%%

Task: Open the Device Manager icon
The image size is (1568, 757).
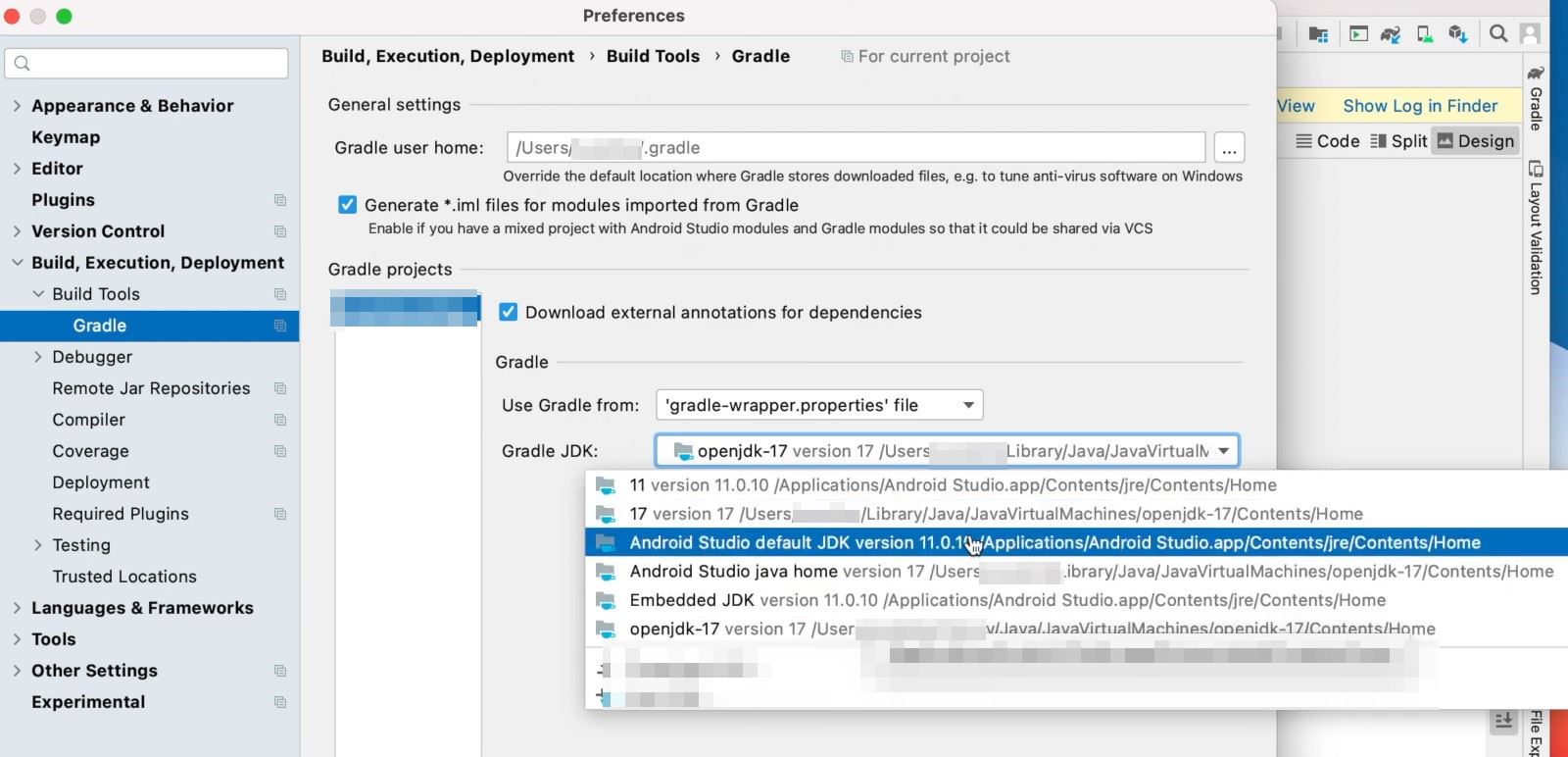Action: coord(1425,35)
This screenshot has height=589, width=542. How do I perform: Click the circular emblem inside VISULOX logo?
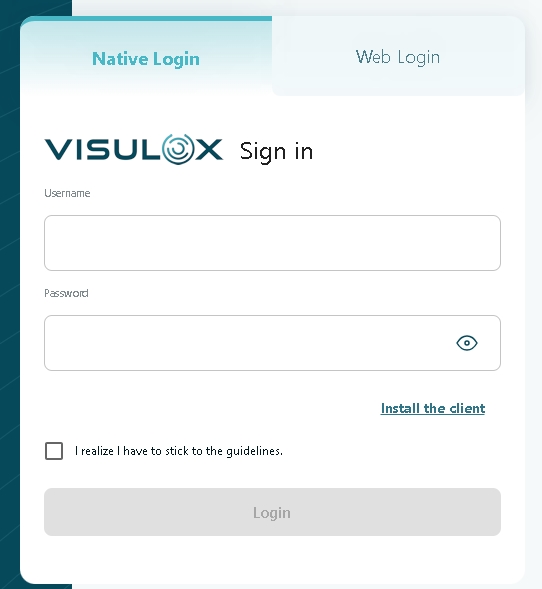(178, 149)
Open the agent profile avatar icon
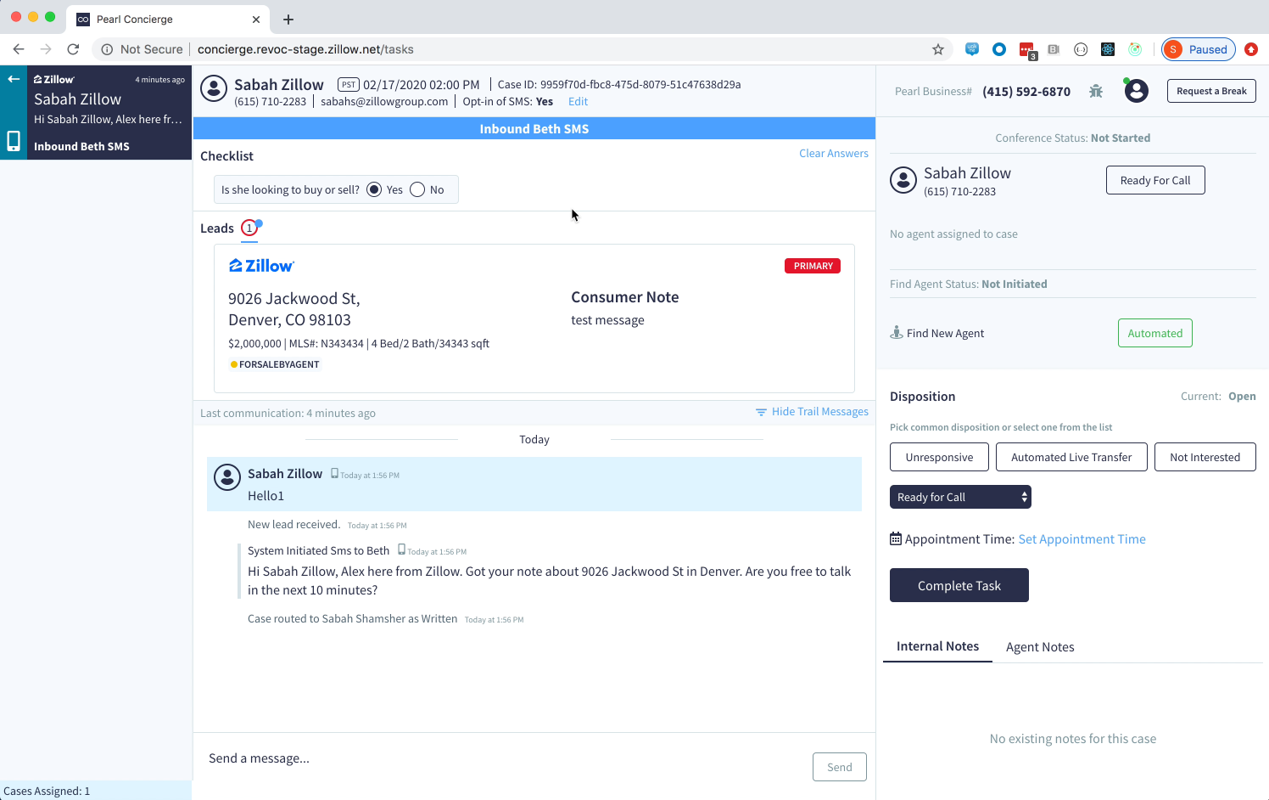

%%

**To do**
From the entries above, copy out every line where the string "Open" appears.

**Result of this exercise**
Task: Open the Device Manager icon
Open the agent profile avatar icon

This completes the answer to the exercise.